**DESCRIPTION OF THE TASK**
Could each entry below be written out exactly, with every picture dropped?

**RECORDS TO PROCESS**

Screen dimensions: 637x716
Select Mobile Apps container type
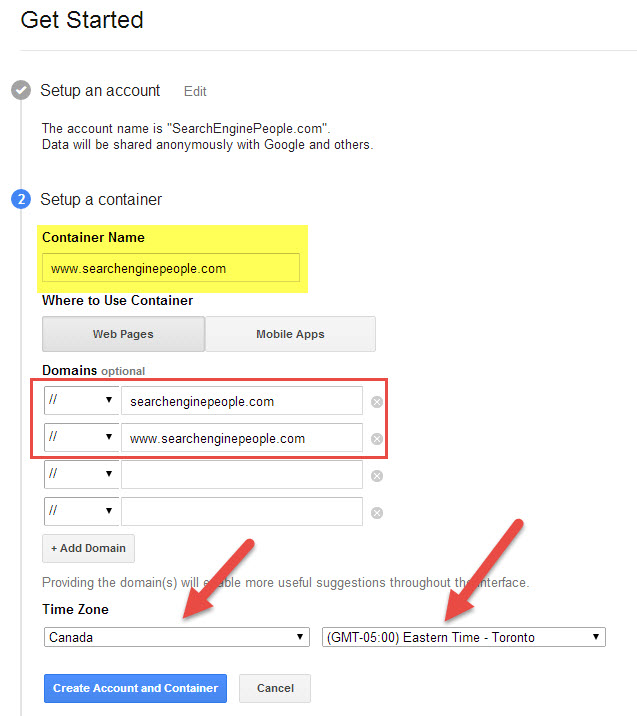click(x=290, y=334)

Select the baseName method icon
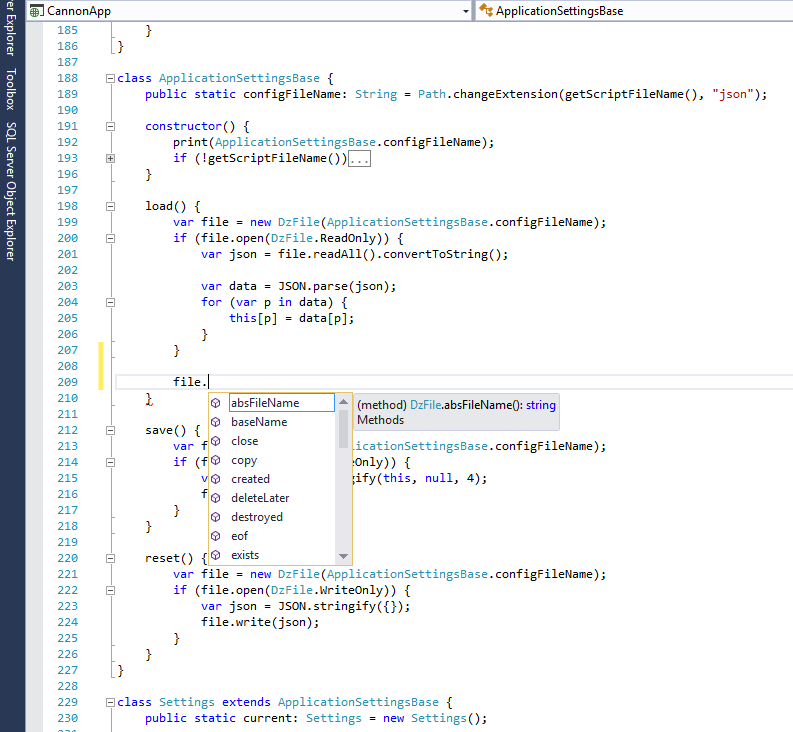coord(216,422)
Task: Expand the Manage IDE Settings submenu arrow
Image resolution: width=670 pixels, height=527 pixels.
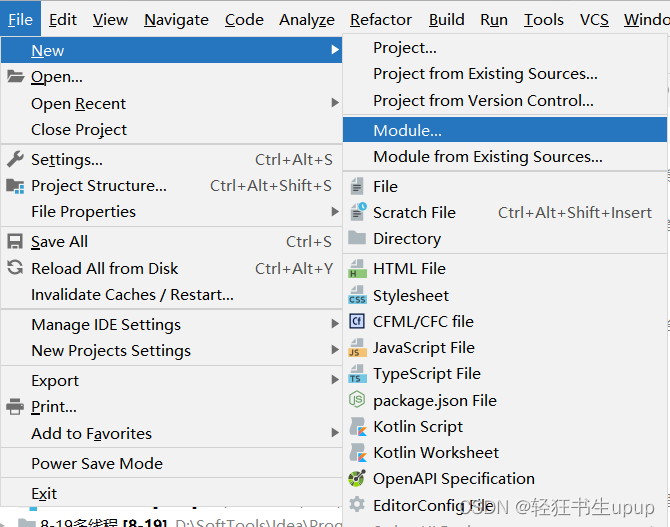Action: coord(335,324)
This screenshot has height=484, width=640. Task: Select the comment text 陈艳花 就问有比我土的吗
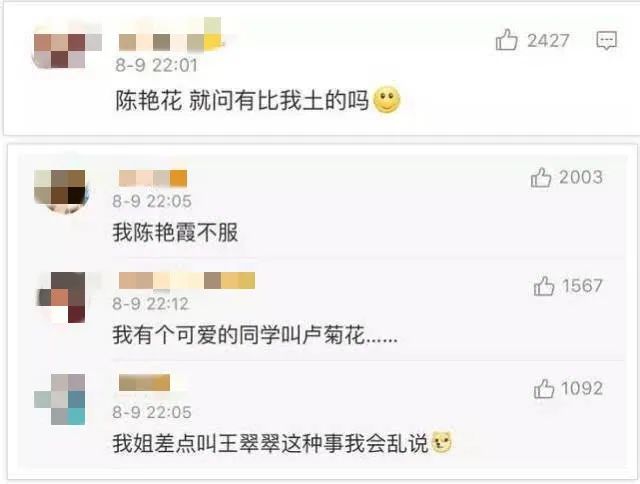[242, 100]
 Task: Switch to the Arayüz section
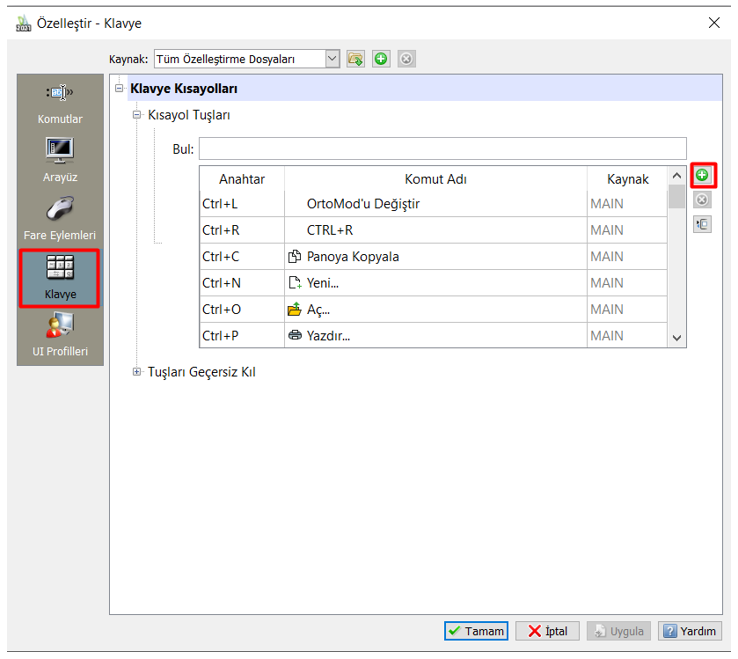60,160
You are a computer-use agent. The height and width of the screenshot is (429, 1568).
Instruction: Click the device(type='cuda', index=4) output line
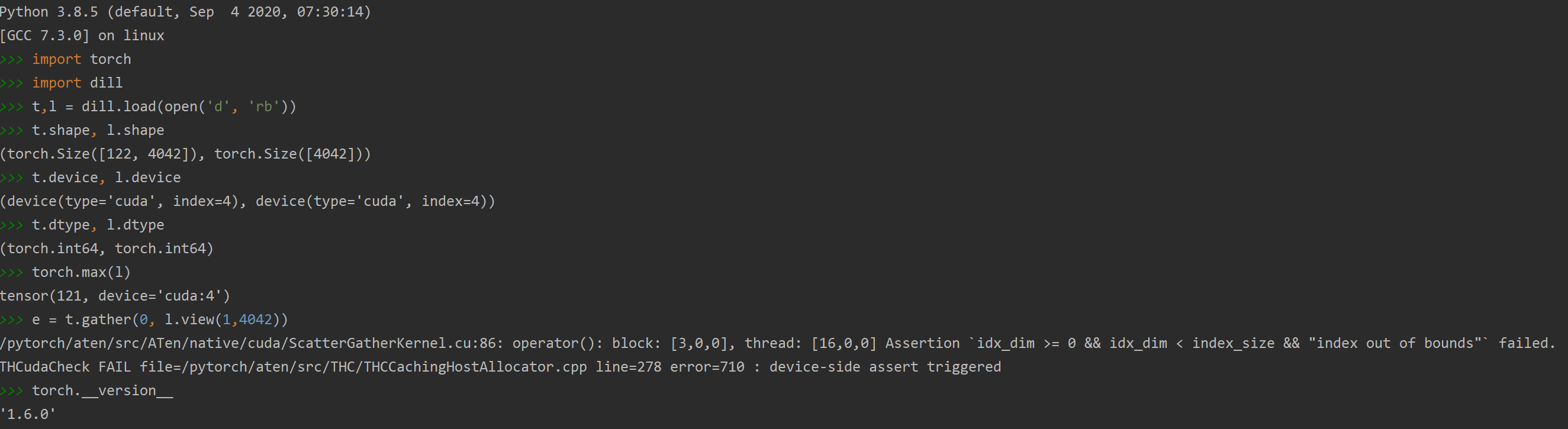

**OUTPUT OF THE TASK**
Screen dimensions: 637x716
Select Mobile Apps container type
click(x=290, y=334)

Select the baseName method icon
coord(216,422)
Task: Expand the Manage IDE Settings submenu arrow
Image resolution: width=670 pixels, height=527 pixels.
Action: coord(335,324)
This screenshot has height=484, width=640. Task: Select the comment text 陈艳花 就问有比我土的吗
[242, 100]
 Task: Switch to the Arayüz section
60,160
You are a computer-use agent. The height and width of the screenshot is (429, 1568).
Instruction: Click the device(type='cuda', index=4) output line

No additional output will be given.